The rationale for the workshop, which has become an annual event of the FDA, was to ensure the credibility of clinical research, the protection of human subjects and the desirable roles of stakeholders on clinical trials.

About 30 participants across the country attended the workshop.

Mrs Delese Darko, Acting Deputy Chief Executive, Clinical Trials and Safety Monitoring Division, FDA, told the media that the training was necessary because regulation is dynamic, and there is therefore the need to bring Ghanaian research pharmacists abreast of new trends.

She said when research pharmacists are involved form the beginning of drug manufacturing, they become responsible for the safety and efficacy of the medicines.

The WHO Guidelines for GCP for trials on pharmaceutical products is to set globally applicable standards for the conduct of such biomedical research on human subjects.

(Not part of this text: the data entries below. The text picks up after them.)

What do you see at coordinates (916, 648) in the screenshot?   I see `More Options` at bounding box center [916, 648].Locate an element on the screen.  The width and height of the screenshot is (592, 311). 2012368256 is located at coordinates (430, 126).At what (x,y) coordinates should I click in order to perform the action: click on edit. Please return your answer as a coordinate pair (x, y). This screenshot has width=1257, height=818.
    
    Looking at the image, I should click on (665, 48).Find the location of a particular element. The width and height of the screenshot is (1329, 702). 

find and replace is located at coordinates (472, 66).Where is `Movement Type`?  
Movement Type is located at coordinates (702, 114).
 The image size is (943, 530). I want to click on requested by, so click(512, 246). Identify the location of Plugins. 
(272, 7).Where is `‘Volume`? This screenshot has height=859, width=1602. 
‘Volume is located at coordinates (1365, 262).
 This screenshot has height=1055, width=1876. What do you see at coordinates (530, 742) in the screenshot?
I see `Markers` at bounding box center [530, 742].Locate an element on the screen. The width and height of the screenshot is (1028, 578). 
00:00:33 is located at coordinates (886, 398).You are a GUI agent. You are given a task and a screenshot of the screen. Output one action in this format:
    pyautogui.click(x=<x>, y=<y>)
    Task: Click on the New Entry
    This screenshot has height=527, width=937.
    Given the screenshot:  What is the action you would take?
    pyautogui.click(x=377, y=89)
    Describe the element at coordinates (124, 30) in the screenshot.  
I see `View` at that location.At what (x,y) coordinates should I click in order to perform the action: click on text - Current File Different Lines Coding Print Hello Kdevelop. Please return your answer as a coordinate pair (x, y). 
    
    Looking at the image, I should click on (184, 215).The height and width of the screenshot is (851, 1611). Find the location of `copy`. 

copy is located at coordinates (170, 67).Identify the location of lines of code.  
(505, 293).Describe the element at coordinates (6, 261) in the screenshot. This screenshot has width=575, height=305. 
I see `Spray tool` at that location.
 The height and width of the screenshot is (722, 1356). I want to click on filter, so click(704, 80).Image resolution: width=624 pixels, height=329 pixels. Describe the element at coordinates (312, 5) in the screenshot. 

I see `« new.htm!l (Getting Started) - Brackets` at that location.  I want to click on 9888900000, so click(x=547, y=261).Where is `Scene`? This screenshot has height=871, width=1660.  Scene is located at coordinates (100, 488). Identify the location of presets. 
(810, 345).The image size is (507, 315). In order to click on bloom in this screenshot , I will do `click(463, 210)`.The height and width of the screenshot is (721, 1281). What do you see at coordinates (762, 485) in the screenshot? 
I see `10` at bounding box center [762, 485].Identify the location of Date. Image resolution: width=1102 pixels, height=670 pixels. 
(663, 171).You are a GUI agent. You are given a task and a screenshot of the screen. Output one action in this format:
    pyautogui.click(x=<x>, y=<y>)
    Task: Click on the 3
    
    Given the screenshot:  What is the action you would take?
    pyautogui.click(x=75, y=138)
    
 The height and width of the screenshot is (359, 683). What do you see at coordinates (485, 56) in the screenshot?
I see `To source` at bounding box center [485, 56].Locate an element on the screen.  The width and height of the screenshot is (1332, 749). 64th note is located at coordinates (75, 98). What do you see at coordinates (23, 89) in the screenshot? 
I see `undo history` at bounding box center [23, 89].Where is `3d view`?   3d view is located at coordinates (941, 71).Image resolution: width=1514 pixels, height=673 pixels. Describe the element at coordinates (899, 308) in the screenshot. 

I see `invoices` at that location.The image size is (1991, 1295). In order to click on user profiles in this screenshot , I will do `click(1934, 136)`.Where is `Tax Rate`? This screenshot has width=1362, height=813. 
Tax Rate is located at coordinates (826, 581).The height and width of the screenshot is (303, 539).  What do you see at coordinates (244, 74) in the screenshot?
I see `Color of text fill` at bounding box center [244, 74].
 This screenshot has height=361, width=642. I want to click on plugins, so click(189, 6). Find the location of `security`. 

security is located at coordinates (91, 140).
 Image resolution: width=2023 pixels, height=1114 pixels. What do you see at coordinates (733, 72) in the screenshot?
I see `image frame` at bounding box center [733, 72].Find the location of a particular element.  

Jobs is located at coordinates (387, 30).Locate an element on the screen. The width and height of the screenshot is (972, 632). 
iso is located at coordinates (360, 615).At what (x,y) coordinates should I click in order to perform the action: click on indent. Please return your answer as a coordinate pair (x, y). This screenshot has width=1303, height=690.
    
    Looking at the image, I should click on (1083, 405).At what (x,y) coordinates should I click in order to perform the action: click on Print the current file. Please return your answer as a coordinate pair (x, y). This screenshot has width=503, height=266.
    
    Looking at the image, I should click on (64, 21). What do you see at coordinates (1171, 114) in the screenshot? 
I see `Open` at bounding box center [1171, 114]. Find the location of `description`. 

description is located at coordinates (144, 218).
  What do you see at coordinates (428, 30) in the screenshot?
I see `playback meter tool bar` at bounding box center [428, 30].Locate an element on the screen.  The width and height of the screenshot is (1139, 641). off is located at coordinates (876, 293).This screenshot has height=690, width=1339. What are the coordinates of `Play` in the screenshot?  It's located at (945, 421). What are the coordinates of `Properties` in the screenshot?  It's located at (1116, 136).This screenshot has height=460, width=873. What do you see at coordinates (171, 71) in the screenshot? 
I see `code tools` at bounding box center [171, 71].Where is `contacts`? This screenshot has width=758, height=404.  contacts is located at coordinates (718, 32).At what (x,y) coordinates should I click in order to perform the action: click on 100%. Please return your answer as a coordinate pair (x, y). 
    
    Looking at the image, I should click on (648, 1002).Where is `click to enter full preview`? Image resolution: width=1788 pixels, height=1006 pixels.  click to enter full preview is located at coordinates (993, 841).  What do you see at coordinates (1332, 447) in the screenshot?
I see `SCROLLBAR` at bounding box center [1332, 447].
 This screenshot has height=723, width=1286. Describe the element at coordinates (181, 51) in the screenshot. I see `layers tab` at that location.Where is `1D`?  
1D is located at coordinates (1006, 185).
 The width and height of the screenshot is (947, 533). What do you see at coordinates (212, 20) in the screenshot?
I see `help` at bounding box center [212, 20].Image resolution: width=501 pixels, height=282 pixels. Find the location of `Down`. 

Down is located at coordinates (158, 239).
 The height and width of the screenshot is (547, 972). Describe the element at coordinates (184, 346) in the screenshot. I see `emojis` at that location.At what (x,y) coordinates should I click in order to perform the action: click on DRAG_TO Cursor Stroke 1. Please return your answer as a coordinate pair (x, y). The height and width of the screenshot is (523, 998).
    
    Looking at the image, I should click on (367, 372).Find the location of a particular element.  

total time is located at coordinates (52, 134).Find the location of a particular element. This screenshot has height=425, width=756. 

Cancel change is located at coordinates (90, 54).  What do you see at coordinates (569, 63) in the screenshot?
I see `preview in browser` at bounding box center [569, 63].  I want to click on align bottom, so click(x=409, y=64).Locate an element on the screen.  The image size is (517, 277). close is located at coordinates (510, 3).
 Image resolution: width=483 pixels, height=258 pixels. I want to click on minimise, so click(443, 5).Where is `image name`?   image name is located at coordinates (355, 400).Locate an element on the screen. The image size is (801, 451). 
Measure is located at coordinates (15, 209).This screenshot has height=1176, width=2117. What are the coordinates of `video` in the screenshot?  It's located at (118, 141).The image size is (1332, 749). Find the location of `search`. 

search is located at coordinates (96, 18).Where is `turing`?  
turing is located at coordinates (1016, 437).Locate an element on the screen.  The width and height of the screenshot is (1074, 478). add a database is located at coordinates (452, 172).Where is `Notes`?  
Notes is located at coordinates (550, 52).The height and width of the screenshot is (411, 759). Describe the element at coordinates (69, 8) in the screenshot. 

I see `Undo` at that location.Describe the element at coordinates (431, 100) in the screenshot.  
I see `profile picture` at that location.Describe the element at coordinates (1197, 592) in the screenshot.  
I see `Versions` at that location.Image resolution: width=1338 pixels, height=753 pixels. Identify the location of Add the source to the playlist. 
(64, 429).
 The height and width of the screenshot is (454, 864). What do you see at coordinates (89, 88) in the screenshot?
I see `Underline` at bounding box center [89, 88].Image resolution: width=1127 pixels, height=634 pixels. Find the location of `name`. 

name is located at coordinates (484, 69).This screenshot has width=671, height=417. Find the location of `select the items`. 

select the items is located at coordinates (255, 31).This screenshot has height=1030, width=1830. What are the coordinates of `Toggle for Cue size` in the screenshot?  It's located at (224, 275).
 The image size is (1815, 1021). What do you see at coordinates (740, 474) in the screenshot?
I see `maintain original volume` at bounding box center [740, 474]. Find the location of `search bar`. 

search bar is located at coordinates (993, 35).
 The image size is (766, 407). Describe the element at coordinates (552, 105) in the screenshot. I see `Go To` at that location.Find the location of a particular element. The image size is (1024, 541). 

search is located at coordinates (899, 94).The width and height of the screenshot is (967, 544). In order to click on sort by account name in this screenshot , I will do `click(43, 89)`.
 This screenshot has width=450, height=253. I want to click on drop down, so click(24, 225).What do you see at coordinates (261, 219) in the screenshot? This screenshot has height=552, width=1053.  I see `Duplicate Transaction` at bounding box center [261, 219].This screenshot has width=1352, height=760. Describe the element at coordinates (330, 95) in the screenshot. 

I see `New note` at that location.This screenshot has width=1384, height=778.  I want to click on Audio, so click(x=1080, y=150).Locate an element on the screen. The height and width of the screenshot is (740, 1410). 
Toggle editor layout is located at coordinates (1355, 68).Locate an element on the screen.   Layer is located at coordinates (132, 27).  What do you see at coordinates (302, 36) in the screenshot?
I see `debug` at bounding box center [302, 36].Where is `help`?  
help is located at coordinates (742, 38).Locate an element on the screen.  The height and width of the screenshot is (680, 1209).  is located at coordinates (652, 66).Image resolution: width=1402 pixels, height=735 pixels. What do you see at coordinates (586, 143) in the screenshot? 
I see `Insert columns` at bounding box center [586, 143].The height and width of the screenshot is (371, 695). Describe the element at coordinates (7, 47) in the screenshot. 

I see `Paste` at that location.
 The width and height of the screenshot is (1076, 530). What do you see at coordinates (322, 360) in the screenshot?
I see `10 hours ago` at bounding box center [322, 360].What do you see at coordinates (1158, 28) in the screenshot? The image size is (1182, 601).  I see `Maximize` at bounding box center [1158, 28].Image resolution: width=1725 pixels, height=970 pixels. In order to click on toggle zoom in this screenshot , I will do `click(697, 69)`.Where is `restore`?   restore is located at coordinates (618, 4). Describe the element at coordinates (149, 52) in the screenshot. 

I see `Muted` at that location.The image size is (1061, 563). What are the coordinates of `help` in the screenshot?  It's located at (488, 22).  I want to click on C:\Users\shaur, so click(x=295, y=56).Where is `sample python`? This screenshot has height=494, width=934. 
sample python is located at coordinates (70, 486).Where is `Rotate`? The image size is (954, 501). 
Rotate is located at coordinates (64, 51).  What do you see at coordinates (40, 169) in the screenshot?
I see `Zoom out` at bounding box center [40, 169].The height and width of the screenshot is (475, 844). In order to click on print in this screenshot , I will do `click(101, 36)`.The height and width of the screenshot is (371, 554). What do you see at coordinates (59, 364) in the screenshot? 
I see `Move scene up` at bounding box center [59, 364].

They are based on provisions already promulgated in developed countries including Australia, Canada, European countries, Japan, Nordic countries- Denmark, Finland, Iceland, Norway and Sweden and the United States.

These guidelines inevitably vary somewhat in content and emphasis, but all are in consonant with regards to the prerequisites to be satisfied, and the principles to be applied as a basis for assuring the ethical and scientific integrity of clinical trials.

The guidelines are intended specifically to be applied during all stages of drug development, both prior to and subsequent to product registration and marketing, but they are also applicable, in whole or in part, to biomedical research in general.